Now, let me also quickly grant that there are second-order effects and frictions. Perhaps due to "agency costs," internally generated cash is a cheaper source of investment funds than cash obtained by issuing stock or borrowing. In that case, financing decisions do matter. Tracking down this sort of thing is what makes economics fun. But good economic analysis always starts with the relevant budget constraint or neutrality theorem, and then adds the frictions. Neither Ms. Guthrie nor Ms. Noonan had such a second order financing friction in mind.
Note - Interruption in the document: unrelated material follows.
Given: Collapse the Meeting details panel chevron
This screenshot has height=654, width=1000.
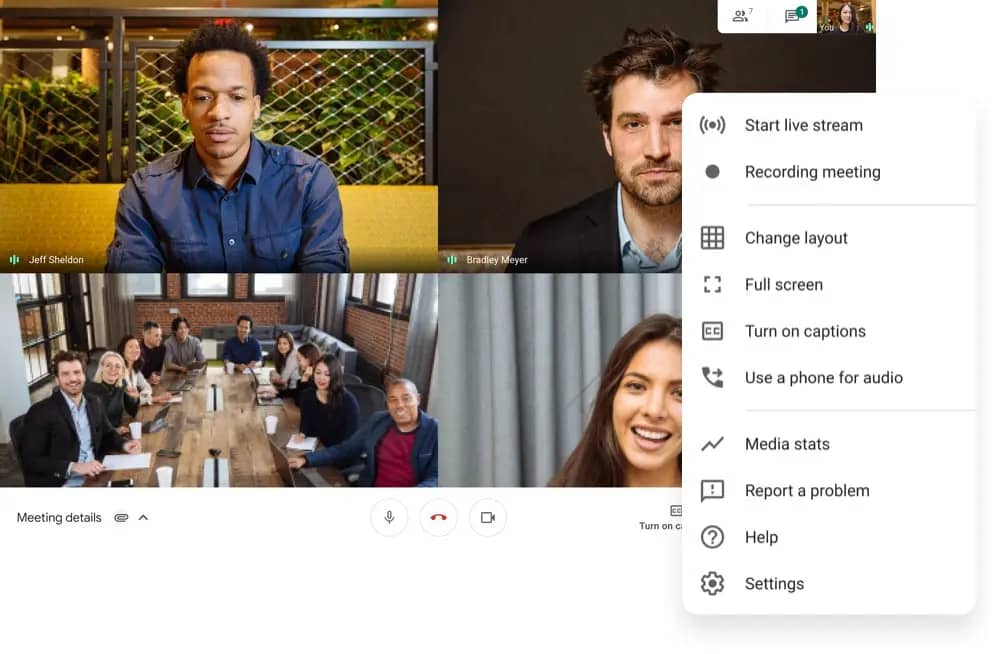Looking at the screenshot, I should pos(143,517).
Do not take this post as criticism of either author. They just happened to repeat the charge, which is floating around as part of the larger talking-point battle surrounding the tax cuts. Ms. Guthrie is an anchor trying to lob nasty questions, and Speaker Ryan could have answered this way. He chose a better answer in fact, recognizing that like "fantasy world" it was not a serious question. Ms. Noonan is a political commentator, and this minor fallacy does not detract from her interesting, larger, political point: Forget that returning cash to investors who quietly put it in better companies is economically efficient. If large companies are seen to just hand out presents to investors rather than to invest the funds internally, the political optics of the tax cut will be bad for its defenders. Sometimes paying attention to fallacies can be good P. R. It is, however, the job of economists as public intellectuals (subject of an upcoming post) to patiently point out this sort of thing, so maybe someday voters will not confuse P. R. stunts with progress.